▶ Extrait de page:
——

Histoire de l'assassinat manqué du 11 aout 1996

Docteur Louis Marie LE CABELLEC

Période d'intimidation

› Dès que j'ai informé mon entourage, mes proches, mes patients, en fait, tous ceux que je côtoyais à longueur de journée, qu'il ne pouvait exister qu'un seul DÉNOMINATEUR COMMUN, pour expliquer ce qui se passait sur LA DÉSIRADE : l'EAU, distribuée par une société dont le Maire, sa soeur et son frère étaient les garants, un flot d'appels téléphoniques, sans interlocuteurs, arrivait tous les soirs. Il n'y avait que le silence, malgré, la certitude d'une présence.

› Comme je disposais d'un téléphone / fax, j'ai toujours pensé, alors, qu'un ami de Métropole essayait de me joindre. Je n'y prêtais aucune attention particulière. Jusqu'au jour, où il s'est manifesté : salaud, fous le camp, dégages, sinon, on aura ta peau !

——

▶ Données à analyser:
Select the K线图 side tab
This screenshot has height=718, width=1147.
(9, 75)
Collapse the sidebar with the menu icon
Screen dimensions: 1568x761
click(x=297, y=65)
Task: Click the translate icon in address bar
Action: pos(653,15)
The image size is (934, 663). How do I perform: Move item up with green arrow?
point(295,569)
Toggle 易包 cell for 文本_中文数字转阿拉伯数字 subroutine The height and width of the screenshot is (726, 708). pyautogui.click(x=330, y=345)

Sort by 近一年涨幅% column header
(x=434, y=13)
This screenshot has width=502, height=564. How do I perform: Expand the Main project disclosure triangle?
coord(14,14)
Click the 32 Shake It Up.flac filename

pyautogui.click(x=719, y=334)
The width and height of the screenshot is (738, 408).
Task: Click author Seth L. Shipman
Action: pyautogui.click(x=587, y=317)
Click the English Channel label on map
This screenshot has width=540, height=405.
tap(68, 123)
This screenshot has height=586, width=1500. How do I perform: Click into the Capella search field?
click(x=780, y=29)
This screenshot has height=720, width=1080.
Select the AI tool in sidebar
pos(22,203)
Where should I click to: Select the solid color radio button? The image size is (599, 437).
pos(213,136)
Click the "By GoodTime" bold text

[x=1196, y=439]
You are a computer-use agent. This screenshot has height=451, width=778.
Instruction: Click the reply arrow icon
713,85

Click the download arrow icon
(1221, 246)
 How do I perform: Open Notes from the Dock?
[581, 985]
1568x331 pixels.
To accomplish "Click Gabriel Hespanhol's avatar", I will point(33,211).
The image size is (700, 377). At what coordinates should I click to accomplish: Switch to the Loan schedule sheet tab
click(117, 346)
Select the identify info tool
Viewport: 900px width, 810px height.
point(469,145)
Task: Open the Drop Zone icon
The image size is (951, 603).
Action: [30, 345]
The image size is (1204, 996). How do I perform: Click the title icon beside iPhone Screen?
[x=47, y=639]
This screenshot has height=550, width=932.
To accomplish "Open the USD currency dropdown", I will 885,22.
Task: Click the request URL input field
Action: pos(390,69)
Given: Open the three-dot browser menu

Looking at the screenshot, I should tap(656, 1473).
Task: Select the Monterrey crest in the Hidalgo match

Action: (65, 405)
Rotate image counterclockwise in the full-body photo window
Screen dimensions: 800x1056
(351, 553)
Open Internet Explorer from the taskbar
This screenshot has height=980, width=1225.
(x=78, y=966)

——

▶ Travail demandé:
A - Recopiez fidèlement le passage du récit de l'assassinat manqué qui commence par les mots contenant « Période d'intimidation » et se termine par « aura ta peau ! ».
B - Dans le récit de l'assassinat manqué, quelles personnes sont présentées comme les garants de la société qui distribue l'eau ?
C - Donnez la suite du récit de l'assassinat manqué, à partir de l'endroit où il s'arrête.
Les enregistrements proviennent d'une autre source que le récit de l'assassinat manqué.

▶ Résultats dans l'ordre:
A -
Période d'intimidation

› Dès que j'ai informé mon entourage, mes proches, mes patients, en fait, tous ceux que je côtoyais à longueur de journée, qu'il ne pouvait exister qu'un seul DÉNOMINATEUR COMMUN, pour expliquer ce qui se passait sur LA DÉSIRADE : l'EAU, distribuée par une société dont le Maire, sa soeur et son frère étaient les garants, un flot d'appels téléphoniques, sans interlocuteurs, arrivait tous les soirs. Il n'y avait que le silence, malgré, la certitude d'une présence.

› Comme je disposais d'un téléphone / fax, j'ai toujours pensé, alors, qu'un ami de Métropole essayait de me joindre. Je n'y prêtais aucune attention particulière. Jusqu'au jour, où il s'est manifesté : salaud, fous le camp, dégages, sinon, on aura ta peau !

B - le Maire, sa soeur et son frère

C -
› Après avoir reçu cette menace, je suis allé chez mon voisin, lui porter du poisson mariné : méfies toi ! Ces gens là peuvent être méchants et dangereux !!. Ce soir là, mes proches, à qui j'avais raconté cet appel, m'ont fait remarquer que de tels propos ne venaient pas d'un désiradien, mais d'un métro, car il utilisait le Français. Les autres soirs, ce fut en Créole qu'on me menaçait. Il m'est impossible de transcrire ce que mes interlocuteurs me disaient, car ce n'était pas toujours la même personne, mais toujours en Créole. C'était quotidien, à différentes heures de la soirée ou de la nuit (il fait nuit à 18 heures 30, sous les Tropiques). Toujours des injures et des menaces de mort ; il fallait que "je taise ma gueule".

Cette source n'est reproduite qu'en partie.